--- BEGIN Extract to read ---
The with keyword introduces the initial state, and the value inside the for expression is expected to be the same as the initial state.

The existing ways of approaching this problem in F# are

fold

Folds are widely used yet slightly unwieldy, especially for beginners but even for experienced users. Nested folds tend to get really messy if we aren't extra careful with formatting. There are also several ways to write them: (state, list) ||> fold f, list |> fold f state, fold f state list. Each style has its detractors, often not without good reason. Only the first offers type inference for both state and `list within the function, but is a somewhat obscure approach.

let rec f s ts = ...

Ad-hoc recursive functions are a bit verbose, so we don't use them unless we really need to.

let mutable s in for t in ts do s <- ...

Finally, there probably isn't anything wrong with using a mutable accumulator, but it's just not something people like to reach for because it feels icky.

Pros and Cons

The advantages of making this adjustment to F# are

  • Conducive to useful type inference (because s is specified prior to the function)
  • Much easier for new FP users to understand without sacrificing immutability
  • Better legibility for experienced users in many situations, e.g. when nested
  • Alleviate the need for closing brackets at the end of the fold function or for trailing arguments, which tend to be a bit unsightly following long funs
  • Natural addition to the for loop

The disadvantages of making this adjustment to F# are

Yet more syntax to document and learn. On the other hand, it seems quite intuitive and hence easy to remember.

I don't think it should require any changes to the API for CEs, but I could be wrong.

Extra information

Estimated cost (XS, S, M, L, XL, XXL):

M (please correct me if I am wrong)

Related suggestions: (put links to related suggestions here)

Perhaps we can have a yield version that translates into a scan:

let results =
  [ for s with t in ts do
      yield s + t
  ]

There is some slight ambiguity here, as yield is no longer a required keyword when the for is used in a sequence/list/array. Some users may expect for-with to behave as a scan even without the yield keyword if it is within a list.

Please let me know if I should open another issue for this suggestion, and I will update with the link here.

Affidavit (please submit!)

Please tick these items by placing a cross in the box:

  • [x] This is not a question (e.g. like one you might ask on StackOverflow) and I have searched StackOverflow for discussions of this issue
  • [x] This is a language change and not purely a tooling change (e.g. compiler bug, editor support, warning/error messages, new warning, non-breaking optimisation) belonging to the compiler and tooling repository
  • [x] This is not something which has obviously "already been decided" in previous versions of F#. If you're questioning a fundamental design decision that has obviously already been taken (e.g. "Make F# untyped") then please don't submit it
  • [x] I have searched both open and closed suggestions on this site and believe this is not a duplicate

Please tick all that apply:

  • [x] This is not a breaking change to the F# language design
  • [x] I or my company would be willing to help implement and/or test this

For Readers

If you would like to see this issue implemented, please click the :+1: emoji on this issue. These counts are used to generally order the suggestions by engagement.
--- END Extract to read ---
--- BEGIN Raw data ---
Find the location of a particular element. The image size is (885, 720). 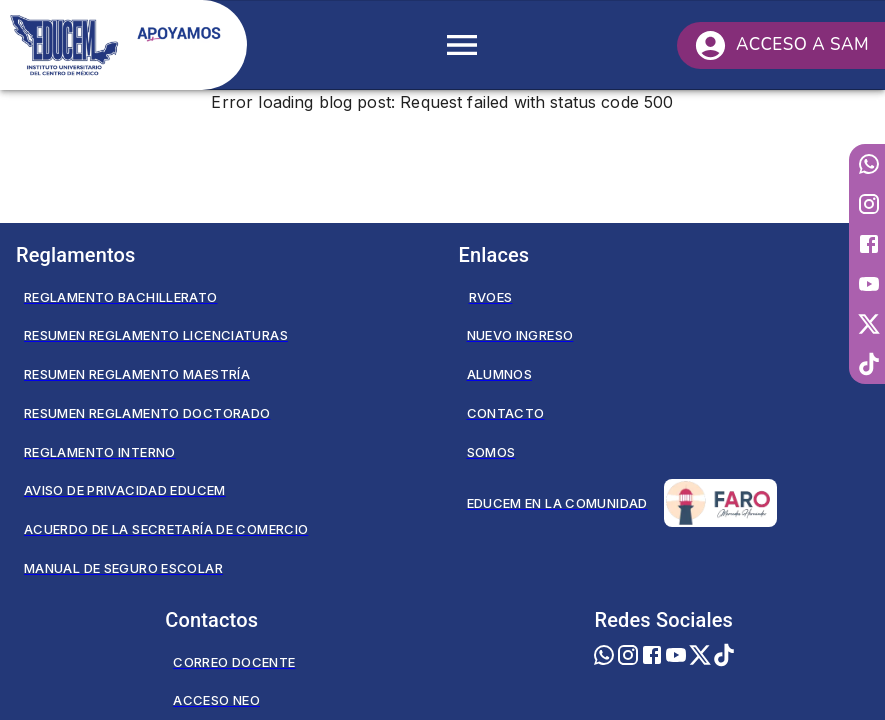

Somos is located at coordinates (491, 452).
--- END Raw data ---
▸ **Exercise requirements**
a) In the F# language suggestion, quote the passage from "The existing ways" to "somewhat obscure approach." word for word.
b) According to the F# language suggestion, what does the with keyword introduce?

▸ **Task-by-task outputs**
a)
The existing ways of approaching this problem in F# are

fold

Folds are widely used yet slightly unwieldy, especially for beginners but even for experienced users. Nested folds tend to get really messy if we aren't extra careful with formatting. There are also several ways to write them: (state, list) ||> fold f, list |> fold f state, fold f state list. Each style has its detractors, often not without good reason. Only the first offers type inference for both state and `list within the function, but is a somewhat obscure approach.

b) The initial state.